About M.E. (Martin) van Royen, Assistant Professor
Introduction
Research interest
Using my expertise in quantitative fluorescence microscopy, ranging from super-resolution to high-throughput imaging, I study mechanisms that drive tumour growth and metastasis and develop tools to detect and grade prostate cancer in clinical samples. These aims are reflected in these parallel research lines:
- Role and mechanism of extracellular vesicles in urogenital tumours
Extracellular vesicles (EVs) are small membrane vesicles that are secreted by most if not all cell types and enable communication between tumour cells and the normal surrounding tissue. In recent years, EVs are emerging as important factors in tumour growth, formation of a tumour favourable microenvironment and generation of a pre-metastatic niche. Using quantitative fluorescence microscopy, we aim to unravel the mechanisms of EV uptake and processing by their target cells. Improved understanding of their exact role and the development of strategies that block EV uptake or inhibit EV mediated communication will provide opportunities for novel therapeutic strategies to inhibit tumour growth and metastasis.
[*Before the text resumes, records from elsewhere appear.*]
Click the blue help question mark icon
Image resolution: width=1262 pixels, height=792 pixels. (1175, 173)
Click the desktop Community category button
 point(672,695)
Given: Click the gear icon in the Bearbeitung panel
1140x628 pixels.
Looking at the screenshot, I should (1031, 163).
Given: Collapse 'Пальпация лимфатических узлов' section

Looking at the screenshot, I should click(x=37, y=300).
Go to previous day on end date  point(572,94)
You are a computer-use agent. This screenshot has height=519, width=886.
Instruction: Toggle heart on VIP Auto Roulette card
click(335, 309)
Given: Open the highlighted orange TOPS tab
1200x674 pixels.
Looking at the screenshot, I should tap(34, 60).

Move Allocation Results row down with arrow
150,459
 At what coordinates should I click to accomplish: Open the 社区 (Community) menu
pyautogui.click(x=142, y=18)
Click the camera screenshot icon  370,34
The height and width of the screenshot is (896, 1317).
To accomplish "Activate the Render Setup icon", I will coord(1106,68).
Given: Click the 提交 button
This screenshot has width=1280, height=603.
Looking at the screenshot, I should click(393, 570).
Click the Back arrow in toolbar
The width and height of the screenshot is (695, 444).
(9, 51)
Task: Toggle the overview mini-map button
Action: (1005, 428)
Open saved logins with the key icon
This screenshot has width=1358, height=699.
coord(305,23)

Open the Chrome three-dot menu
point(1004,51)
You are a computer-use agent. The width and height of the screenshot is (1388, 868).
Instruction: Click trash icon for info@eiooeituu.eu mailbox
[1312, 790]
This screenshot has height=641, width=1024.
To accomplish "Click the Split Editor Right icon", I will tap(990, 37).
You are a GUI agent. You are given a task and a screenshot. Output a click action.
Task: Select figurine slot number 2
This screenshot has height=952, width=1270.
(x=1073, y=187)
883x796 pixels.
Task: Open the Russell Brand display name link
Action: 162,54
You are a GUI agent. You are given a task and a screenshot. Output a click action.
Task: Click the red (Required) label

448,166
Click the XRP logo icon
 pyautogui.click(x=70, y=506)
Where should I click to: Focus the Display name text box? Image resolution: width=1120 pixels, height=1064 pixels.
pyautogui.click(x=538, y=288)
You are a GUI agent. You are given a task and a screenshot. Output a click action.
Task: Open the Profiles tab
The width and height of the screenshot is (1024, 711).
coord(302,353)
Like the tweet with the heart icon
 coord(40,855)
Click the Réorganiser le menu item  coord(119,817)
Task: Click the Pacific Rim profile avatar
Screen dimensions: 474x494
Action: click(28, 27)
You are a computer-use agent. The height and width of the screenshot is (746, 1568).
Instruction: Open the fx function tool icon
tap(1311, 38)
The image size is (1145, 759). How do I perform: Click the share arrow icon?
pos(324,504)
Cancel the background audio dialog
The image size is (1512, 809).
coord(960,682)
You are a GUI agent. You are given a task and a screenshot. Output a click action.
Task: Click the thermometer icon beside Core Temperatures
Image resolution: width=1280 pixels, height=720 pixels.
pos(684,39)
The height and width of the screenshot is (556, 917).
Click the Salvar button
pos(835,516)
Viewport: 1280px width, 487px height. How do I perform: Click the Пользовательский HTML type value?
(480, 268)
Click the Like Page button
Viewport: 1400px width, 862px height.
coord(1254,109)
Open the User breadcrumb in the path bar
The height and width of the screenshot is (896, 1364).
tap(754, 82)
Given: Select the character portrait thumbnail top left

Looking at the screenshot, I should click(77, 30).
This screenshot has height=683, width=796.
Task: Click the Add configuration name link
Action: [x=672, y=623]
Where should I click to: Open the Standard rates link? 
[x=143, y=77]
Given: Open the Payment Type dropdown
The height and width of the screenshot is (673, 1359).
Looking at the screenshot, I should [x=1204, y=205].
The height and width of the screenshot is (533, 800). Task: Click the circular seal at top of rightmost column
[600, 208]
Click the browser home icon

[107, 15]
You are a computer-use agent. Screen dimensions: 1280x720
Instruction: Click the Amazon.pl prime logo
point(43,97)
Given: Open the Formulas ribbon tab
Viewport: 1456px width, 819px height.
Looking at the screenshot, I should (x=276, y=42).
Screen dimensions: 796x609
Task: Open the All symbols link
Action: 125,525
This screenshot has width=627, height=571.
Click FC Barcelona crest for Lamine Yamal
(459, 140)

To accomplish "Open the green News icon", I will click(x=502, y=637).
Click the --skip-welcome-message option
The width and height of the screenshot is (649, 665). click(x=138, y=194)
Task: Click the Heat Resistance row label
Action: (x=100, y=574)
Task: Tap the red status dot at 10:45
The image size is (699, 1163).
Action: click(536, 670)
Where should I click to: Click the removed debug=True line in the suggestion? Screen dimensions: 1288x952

- Quantitative analysis of (tumour-derived) EVs in clinical biofluids
EVs secreted by tumour cells are an important source for biomarkers to characterize the malignant cells from which they originate. These tumour-derived EVs can be found in many body fluids (including urine) and are easily accessible. With this in mind we have developed a rapid, sensitive and robust assay for the quantification and characterization of EVs (EVQuant). This assay is applicable in a large variety of EV studies on samples of cell culture model systems, EVs in clinical samples and synthetic vesicles in therapeutic approaches. Ultimately, we aim to develop this assay as a minimally-invasive method for diagnosis and prognosis of prostate cancer in liquid biopsies.
- 3D pathology of PCa
Pathologic investigations both for diagnostic and research purposes are routinely carried out by microscopic evaluation of 5 micro-meter thick tissue slides, which gives a two-dimensional (2D) cross-section of an actually three-dimensional (3D) architecture. In fact, little is known of the 3D microscopic composition of cancer and other diseases. By developing and applying optical clearing approaches for tissues, we improve insight in the 3D architecture of growth patterns and strongly enhance understanding of cancer behaviour and important cancer related processes in clinical cancer samples and complex tumour models. Imaging 3D tumour composition is not only of academic interest, but could have major impact on pathologic practice.